* Текст для чтения

В ресторанчике поблизости она больше расспрашивала обо мне, но мы ели какой–то французский изыск с белым вином, и это отвлекало моё внимание на еду и этикет (княжна всё–таки, а по–здешнему так и принцесса), а когда мы вернулись в её небольшую, сплошь увешанную картинами квартирку, рассказала и о себе за рюмкой грушевого ликёра.

Вон тот условный пейзаж с Монмартром и Сакре Кёр написал её покойный муж Святослав Малевский–Малевич, – русский граф, бельгийский дипломат (как я узнал позже) и «немного художник», как она сказала сама.

– Очень стильно написано. И – много, много более чем профессионально!

– А какой был прекрасный человек, истинно прекрасный…

– Сочувствую в Вашей потере, Зинаида Алексеевна.

Разговор перешёл на литературу, и, конечно же, последовал вопрос:

– Как вы относитесь к Набокову, Димитрий Васильевич?

– Гурман, эстет, чемпион мира по русскому языку. Когда читаешь «Лолиту», наслаждаешься, но делается как–то противно, будто сам соучаствуешь с Гумбертом Гумбертом. А вот его «Дар» я безусловно люблю, хотя и там есть некоторый «чересчур»…

– А знаете, что о нём сказал Бунин? «Чудовище, но какой писатель!»

– Да уж… А его высказывания о Достоевском? А – о Пастернаке? И, потом, эта нестерпимая поза…

– Вы должны обязательно прочитать мою книгу «В поисках Набокова», там всё это увидите. Я её сейчас надпишу для вас.

* Показанные записи
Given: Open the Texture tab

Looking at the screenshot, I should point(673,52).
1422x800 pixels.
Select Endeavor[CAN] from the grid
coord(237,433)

* Что сделать
Продолжи текст о вечере у Зинаиды Алексеевны и разговоре о Набокове, начав сразу после её последней реплики. Записи здесь ни при чём.

* Готовый ответ
Позже я прочитал эту и другие книги, подаренные ею с автографами. Шаховская писала русские стихи, рассказы, мемуарные очерки, полемические заметки. Разбросанность занятий не способствовали ей сделаться крупной писательницей. Но я не упомянул ещё военную журналистику, романы (кажется, успешные) на французском, редактирование… Верные оценки, проницательные наблюдения всё–таки превратили её в заметную литературную фигуру, хотя она сама отводила себе скромную роль свидетельницы…

Наиболее интересно собрание её заметок и статей о Набокове, с которым они были на–ты, переписывались десятилетиями, встречались, дружили. Книга заканчивается сопоставлением двух её статей, напечатанных во французской прессе с разрывом более 20 лет. Одна – о русском эмигрантском писателе Сирине, вторая – об американском Набокове. На первую он сам отозвался письмом: «Я с интересом и умилением прочёл Твою статью о «Приглашении на казнь» – она во–первых прекрасно написана, а во–вторых очень умна и проницательна».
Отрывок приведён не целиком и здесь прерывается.